Copy each line below that contains the string "stolica", matching uppercase and lowercase letters exactly.

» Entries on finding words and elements
* * * * * * *

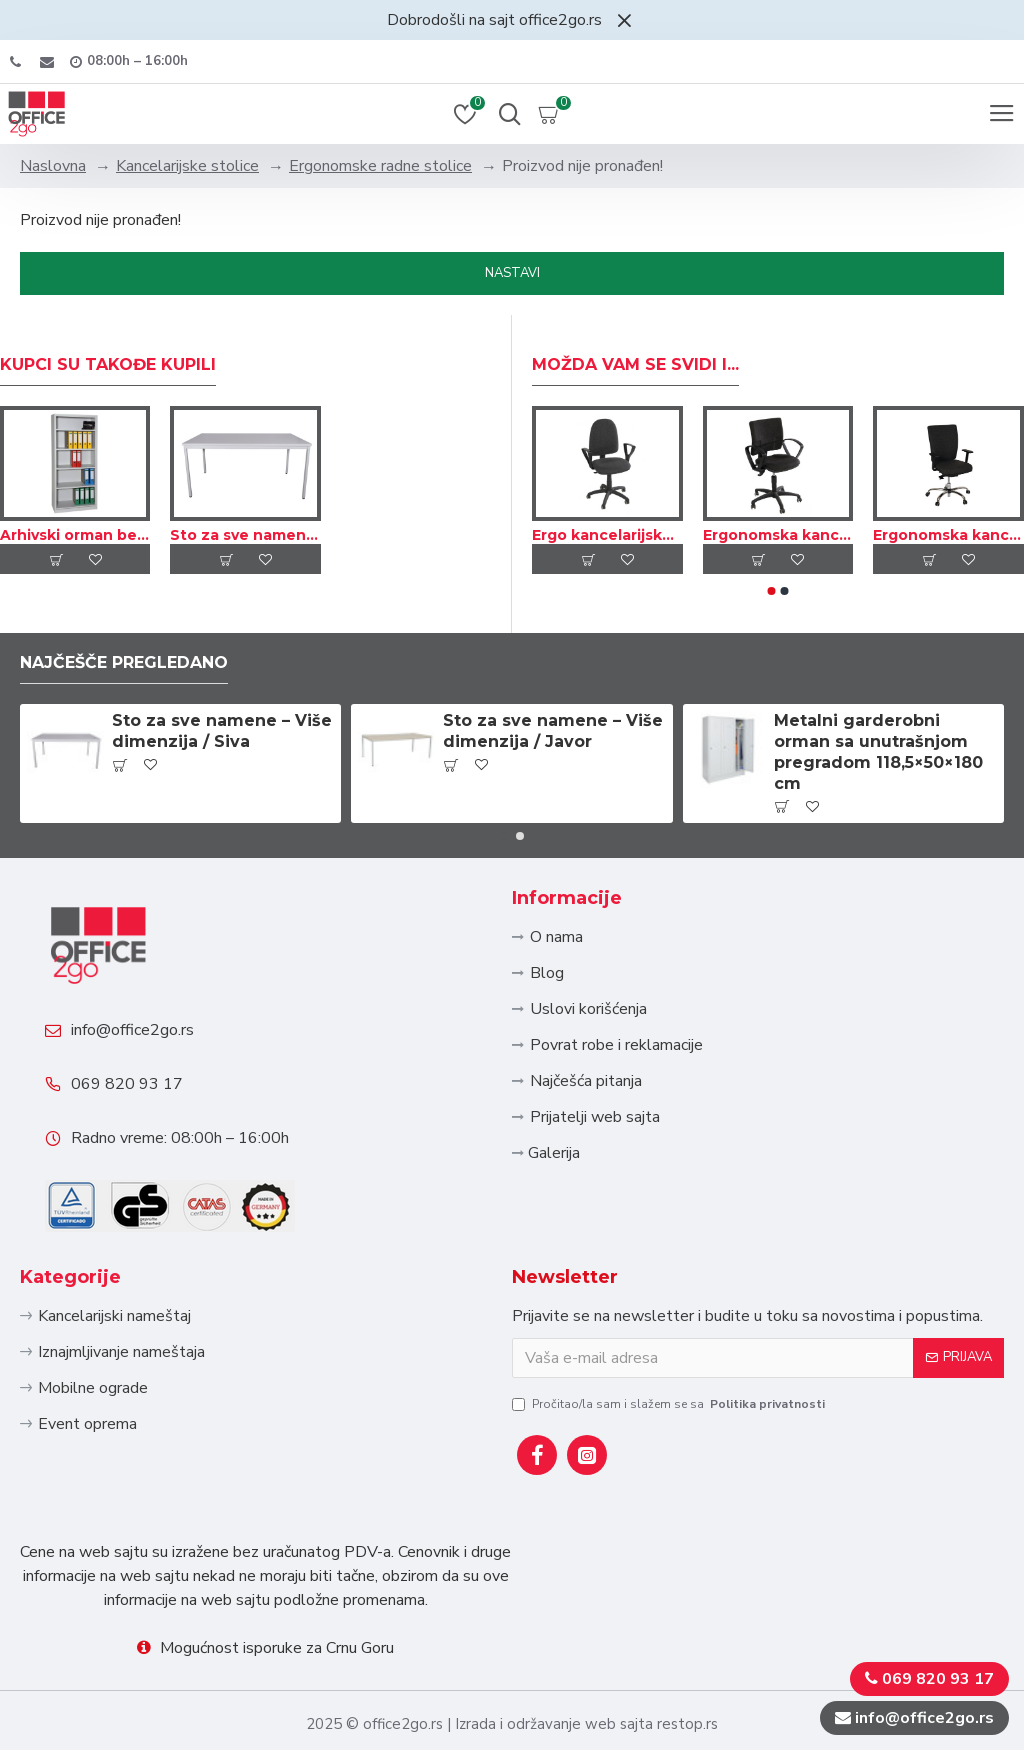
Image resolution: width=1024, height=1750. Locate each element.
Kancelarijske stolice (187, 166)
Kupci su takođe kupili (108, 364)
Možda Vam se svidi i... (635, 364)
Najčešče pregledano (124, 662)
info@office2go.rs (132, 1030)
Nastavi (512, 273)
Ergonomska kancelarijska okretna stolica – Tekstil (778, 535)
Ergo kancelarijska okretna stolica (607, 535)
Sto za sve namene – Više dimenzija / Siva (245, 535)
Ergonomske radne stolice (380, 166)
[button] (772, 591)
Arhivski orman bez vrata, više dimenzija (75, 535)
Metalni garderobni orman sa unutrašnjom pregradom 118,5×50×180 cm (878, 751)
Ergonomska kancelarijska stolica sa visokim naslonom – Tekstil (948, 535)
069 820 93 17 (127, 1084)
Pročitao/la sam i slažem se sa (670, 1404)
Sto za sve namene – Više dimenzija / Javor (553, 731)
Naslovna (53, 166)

* * * * * * *

» Response to the task
Ergonomska kancelarijska okretna stolica – Tekstil (778, 535)
Ergo kancelarijska okretna stolica (607, 535)
Ergonomska kancelarijska stolica sa visokim naslonom – Tekstil (948, 535)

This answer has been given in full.